● **Task brief**
Only a number is expected: how many lines in the data below contain the word "computer".

---------- Information ----------

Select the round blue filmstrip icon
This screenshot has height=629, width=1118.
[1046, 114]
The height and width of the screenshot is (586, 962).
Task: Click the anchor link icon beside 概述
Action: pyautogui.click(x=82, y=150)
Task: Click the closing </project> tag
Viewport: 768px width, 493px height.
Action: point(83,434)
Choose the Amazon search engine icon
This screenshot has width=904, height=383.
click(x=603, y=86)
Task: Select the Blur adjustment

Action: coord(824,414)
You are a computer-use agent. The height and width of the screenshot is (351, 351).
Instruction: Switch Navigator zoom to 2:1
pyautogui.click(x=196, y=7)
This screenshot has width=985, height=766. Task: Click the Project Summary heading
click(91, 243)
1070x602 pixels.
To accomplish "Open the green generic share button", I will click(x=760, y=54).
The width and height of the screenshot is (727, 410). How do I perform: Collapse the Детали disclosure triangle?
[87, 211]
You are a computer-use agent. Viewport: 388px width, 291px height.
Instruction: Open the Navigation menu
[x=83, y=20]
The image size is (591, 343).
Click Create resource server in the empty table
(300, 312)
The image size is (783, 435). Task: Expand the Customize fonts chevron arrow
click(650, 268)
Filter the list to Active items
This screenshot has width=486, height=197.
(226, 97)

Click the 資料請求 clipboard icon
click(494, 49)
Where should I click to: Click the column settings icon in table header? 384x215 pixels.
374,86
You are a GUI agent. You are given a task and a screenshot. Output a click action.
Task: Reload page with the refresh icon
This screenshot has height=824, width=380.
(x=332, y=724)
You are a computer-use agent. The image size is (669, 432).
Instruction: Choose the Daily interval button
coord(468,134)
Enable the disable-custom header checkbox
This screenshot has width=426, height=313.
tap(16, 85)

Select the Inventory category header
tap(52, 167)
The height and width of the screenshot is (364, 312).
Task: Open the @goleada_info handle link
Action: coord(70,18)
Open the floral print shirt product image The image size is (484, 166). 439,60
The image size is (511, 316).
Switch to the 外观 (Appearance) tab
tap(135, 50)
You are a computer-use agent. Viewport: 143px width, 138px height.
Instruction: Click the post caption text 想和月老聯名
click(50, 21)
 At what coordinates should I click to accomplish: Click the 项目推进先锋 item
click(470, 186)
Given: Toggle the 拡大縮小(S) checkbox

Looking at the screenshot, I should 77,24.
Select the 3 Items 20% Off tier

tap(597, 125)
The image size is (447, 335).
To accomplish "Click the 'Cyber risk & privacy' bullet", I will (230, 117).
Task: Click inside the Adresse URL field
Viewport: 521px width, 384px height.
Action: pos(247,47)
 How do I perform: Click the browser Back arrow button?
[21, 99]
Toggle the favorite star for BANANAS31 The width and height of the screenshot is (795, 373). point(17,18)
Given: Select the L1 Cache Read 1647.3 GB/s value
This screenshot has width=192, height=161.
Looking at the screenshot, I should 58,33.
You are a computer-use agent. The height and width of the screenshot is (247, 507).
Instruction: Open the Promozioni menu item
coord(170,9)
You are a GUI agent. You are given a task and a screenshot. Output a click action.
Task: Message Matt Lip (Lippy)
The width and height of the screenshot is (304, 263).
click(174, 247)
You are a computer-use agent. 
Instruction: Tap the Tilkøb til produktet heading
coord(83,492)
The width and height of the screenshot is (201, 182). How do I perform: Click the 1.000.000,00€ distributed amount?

----------

● **Result of the task**
6